MARKETS STRESSED

Financial markets are facing unprecedented disruption and who knows how long it is going to last. The crux of the matter is how long the economy will stay in shutdown mode. That, in turn, will depend on the success of the radical measures to halt the onward march of the virus as much of the world enters a period of quarantine. The cost of the pandemic, in terms of human lives and economic growth, is hard to quantify, and this is the factor that is stoking volatility in financial markets. For companies, there is talk of a 15-20% dent to earnings on average.

News over the weekend that House Democrats stood in the way of the USD 2 trillion aid bill proposed by the Senate (which in the end mustered only 47 of the 60 votes it needed to pass) has not helped. Democrats believed that the measures on the table equated to a bail-out of Wall Street and corporations, with little left in the pot for the honest worker. The climate of fear also worsened when a Fed official estimated that the unemployment rate could surge from 3% to 30% and US GDP could halve in the second quarter.

Last week showed the S&P 500 nosediving to wipe out its gains from 2019 and beyond. March is not yet over but so far marks the sharpest monthly fall in the index ever, on a par with the Wall Street Crash in November 1929. The sharp rise in the number of positively tested cases in the US (over 30,000) and the confinement measures introduced by several states to check the virus have stoked fears of an economic depression. European equities were reasonably resilient last week, shedding around 3%, possibly as investors reacted positively to the ECB plan (to buy EUR 750bn in bonds) and the massive fiscal aid packages that governments are putting in place.

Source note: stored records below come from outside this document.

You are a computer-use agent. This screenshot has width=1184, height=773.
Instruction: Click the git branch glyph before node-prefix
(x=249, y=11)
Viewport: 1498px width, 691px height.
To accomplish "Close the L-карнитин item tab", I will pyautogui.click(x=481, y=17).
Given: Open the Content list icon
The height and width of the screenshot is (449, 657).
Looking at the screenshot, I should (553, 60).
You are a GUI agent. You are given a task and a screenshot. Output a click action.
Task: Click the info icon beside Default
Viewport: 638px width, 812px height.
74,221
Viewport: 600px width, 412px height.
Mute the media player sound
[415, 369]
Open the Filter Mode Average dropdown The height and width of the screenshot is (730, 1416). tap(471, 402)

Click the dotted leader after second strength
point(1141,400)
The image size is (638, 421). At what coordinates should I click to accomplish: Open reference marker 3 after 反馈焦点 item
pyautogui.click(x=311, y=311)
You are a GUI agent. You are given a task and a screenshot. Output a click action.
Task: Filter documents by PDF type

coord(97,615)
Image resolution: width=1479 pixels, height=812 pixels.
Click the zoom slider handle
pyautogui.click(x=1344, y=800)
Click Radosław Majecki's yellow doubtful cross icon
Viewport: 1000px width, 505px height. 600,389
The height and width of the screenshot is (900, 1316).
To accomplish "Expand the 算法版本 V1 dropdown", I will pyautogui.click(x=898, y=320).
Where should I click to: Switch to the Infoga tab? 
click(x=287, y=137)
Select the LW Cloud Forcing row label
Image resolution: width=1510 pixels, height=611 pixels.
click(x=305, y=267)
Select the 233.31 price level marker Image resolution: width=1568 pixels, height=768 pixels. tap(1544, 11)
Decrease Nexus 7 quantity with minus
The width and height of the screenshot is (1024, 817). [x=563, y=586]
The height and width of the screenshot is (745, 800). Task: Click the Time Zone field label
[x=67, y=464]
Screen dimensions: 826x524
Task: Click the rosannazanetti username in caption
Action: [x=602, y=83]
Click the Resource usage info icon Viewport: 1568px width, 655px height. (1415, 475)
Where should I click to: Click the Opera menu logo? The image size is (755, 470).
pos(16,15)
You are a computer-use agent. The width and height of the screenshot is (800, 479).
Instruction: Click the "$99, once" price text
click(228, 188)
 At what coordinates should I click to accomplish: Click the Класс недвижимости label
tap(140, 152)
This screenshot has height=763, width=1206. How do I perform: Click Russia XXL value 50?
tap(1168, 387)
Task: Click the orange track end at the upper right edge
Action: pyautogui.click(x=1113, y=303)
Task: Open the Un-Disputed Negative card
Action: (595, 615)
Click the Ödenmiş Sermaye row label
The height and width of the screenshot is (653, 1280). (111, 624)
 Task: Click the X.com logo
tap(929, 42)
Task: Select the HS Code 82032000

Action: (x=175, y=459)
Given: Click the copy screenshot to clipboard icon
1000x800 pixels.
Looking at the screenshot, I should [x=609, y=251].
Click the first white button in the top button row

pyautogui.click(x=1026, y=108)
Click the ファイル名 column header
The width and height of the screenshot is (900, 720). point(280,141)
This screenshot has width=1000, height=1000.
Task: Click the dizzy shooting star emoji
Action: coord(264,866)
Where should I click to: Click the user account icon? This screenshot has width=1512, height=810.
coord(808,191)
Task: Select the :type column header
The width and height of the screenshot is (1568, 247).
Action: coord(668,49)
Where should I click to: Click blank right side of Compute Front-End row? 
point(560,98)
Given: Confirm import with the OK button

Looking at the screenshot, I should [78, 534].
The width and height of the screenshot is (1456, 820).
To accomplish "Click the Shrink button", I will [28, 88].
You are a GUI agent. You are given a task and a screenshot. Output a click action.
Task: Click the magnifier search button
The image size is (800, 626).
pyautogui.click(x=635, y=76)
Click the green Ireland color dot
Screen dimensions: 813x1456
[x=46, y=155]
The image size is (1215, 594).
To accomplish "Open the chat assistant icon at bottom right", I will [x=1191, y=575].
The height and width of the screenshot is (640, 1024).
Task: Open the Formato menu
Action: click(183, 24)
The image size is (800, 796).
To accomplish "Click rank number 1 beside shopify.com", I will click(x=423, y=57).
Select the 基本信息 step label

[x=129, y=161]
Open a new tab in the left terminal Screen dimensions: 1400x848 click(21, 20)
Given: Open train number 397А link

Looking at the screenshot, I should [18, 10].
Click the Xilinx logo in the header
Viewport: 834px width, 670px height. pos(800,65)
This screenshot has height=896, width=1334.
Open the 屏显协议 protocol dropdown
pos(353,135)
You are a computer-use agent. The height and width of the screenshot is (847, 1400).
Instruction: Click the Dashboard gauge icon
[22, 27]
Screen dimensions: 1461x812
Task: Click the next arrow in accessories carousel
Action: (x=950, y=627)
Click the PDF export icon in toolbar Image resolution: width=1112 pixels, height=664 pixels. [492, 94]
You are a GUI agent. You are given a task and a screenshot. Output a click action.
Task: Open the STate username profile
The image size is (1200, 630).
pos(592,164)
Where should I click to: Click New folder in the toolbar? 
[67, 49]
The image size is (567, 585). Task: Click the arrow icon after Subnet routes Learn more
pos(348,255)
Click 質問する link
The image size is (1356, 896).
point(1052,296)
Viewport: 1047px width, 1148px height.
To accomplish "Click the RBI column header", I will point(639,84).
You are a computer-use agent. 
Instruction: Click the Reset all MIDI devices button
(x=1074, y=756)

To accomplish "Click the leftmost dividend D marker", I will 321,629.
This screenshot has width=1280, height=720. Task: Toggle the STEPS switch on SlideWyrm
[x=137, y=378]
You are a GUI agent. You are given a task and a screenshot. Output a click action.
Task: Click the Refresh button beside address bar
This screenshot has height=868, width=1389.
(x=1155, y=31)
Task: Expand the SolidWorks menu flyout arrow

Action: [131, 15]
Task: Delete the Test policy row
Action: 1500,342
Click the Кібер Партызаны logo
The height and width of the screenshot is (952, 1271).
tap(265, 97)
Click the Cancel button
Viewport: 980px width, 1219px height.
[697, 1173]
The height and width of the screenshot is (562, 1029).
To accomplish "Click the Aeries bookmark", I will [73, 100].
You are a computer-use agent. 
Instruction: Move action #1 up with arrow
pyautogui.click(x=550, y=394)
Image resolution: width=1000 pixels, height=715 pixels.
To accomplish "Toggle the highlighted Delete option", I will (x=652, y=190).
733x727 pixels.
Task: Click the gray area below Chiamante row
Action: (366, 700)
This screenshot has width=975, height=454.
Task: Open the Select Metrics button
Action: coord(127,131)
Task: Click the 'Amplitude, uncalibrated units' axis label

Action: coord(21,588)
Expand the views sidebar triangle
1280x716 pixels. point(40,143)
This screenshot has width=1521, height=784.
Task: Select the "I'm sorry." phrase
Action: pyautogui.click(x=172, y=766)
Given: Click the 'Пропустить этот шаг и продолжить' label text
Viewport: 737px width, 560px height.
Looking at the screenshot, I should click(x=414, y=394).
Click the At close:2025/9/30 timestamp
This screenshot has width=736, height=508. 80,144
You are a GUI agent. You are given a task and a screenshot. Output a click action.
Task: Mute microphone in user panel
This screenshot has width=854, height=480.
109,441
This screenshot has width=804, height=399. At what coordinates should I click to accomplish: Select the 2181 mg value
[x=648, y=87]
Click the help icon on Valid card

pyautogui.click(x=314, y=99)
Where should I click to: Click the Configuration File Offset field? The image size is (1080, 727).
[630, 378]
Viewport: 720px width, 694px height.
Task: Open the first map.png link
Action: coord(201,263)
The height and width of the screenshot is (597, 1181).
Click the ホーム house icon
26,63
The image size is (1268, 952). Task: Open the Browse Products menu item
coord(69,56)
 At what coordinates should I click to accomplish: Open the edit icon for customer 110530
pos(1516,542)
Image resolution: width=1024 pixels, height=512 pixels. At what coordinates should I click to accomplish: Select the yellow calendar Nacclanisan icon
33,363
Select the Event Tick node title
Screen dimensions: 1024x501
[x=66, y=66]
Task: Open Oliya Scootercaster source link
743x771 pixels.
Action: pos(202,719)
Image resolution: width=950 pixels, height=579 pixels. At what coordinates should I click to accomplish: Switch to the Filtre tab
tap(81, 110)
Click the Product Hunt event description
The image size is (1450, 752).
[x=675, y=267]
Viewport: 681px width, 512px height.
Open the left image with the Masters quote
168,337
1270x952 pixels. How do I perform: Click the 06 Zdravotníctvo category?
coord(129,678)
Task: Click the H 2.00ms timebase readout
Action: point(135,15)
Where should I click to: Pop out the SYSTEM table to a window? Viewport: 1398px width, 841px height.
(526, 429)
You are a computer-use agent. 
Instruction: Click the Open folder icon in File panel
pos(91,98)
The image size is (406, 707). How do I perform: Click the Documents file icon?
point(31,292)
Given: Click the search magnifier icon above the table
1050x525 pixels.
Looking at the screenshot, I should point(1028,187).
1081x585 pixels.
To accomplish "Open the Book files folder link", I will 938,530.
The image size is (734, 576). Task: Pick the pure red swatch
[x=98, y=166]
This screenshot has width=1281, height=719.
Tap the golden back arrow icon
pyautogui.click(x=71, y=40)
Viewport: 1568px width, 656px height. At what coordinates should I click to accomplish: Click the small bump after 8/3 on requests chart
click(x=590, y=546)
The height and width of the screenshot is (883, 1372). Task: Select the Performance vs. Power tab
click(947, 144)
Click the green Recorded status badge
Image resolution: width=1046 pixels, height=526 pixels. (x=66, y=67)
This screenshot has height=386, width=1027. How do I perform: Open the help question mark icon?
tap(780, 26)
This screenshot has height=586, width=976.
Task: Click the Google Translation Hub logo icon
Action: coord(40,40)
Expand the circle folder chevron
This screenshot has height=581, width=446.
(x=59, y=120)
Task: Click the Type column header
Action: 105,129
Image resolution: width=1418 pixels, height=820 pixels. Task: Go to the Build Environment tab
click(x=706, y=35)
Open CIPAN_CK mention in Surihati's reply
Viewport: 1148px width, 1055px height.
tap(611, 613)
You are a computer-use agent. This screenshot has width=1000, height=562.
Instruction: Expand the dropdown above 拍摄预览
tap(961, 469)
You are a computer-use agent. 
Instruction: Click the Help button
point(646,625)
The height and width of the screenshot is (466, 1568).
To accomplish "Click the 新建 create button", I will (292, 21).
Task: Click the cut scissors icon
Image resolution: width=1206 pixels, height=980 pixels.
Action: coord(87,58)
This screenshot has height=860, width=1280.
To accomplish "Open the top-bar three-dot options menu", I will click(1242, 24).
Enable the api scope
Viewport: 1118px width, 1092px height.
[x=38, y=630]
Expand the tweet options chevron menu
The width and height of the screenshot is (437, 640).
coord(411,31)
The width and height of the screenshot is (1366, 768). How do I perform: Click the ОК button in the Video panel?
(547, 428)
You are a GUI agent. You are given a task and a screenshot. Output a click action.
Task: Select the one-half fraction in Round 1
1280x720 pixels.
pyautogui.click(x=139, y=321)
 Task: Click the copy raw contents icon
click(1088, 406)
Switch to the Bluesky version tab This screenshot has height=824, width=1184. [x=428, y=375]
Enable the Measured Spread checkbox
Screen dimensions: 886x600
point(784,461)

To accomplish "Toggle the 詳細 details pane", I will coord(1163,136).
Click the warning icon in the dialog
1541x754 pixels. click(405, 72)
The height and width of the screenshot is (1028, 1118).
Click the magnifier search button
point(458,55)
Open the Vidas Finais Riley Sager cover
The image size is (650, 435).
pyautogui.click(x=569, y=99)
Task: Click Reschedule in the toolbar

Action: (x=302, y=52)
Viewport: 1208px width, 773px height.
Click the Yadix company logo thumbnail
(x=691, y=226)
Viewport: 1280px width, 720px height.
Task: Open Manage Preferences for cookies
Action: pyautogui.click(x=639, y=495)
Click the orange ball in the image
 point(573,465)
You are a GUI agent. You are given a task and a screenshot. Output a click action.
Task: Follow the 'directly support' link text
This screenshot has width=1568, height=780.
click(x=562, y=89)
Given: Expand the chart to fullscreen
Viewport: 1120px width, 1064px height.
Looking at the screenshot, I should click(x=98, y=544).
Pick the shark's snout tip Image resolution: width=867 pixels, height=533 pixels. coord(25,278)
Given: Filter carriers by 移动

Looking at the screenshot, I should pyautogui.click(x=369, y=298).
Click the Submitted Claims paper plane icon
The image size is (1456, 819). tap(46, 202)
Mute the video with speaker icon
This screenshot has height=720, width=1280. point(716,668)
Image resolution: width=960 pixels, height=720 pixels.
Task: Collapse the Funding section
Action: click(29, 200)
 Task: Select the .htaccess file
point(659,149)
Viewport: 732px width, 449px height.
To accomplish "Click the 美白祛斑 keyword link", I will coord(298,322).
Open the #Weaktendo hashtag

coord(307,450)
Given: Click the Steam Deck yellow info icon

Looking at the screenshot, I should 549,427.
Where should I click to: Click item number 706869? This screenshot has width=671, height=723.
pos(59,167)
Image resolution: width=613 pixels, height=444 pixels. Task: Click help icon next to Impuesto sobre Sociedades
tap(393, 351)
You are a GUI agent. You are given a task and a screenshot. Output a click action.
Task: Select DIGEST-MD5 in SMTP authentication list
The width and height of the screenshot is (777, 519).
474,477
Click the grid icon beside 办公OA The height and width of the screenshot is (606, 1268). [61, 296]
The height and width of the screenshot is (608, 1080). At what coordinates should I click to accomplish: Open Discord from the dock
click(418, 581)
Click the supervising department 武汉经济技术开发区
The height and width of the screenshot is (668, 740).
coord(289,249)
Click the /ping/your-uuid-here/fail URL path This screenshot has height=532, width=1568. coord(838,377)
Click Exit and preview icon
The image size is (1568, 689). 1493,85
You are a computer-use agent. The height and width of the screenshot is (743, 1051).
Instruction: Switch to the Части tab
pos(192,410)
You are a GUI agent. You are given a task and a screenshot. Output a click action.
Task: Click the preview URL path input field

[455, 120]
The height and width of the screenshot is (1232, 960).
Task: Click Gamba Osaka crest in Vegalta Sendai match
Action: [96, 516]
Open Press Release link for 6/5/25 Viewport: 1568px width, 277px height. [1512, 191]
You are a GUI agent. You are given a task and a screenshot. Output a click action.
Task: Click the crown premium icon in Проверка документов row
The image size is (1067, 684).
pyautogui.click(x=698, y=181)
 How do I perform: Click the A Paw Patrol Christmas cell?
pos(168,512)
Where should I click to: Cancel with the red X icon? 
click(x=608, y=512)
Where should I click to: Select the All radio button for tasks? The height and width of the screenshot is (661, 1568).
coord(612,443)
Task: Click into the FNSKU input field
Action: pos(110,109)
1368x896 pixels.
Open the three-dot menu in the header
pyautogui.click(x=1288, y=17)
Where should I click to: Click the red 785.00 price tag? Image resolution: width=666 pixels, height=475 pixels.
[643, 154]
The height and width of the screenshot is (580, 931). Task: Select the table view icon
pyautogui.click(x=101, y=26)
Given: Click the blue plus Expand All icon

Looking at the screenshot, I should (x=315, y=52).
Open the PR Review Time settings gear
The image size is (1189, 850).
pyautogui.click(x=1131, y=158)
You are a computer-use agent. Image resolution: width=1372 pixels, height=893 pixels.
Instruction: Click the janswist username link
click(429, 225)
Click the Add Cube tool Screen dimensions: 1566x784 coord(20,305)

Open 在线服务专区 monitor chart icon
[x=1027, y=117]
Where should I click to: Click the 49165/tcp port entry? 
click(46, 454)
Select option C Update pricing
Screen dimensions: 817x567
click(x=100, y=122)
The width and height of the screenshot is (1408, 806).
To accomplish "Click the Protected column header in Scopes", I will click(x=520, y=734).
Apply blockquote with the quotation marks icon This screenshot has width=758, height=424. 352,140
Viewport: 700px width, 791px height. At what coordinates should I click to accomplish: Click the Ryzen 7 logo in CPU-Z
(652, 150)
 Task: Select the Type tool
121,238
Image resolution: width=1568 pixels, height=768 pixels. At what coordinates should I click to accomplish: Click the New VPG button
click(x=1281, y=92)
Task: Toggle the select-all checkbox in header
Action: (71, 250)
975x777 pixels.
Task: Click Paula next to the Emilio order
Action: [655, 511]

Central banks and governments are stepping up their efforts to avoid liquidity crunches and provide state guarantees to companies and households. The former have slashed their base rates and instigated massive quantitative easing. The second have loaded up their budgets (with Switzerland offering CHF 32bn). But neither central banks nor governments seem to be coordinating their action globally. Sovereign bond markets are attempting to digest the dramatic implications of these spending programmes on public debt burdens. Spreads have started to widen in the Eurozone periphery (Italy -40bp). The private-sector bond market has been especially volatile as spreads have increased to levels not seen since the 2008 financial crisis.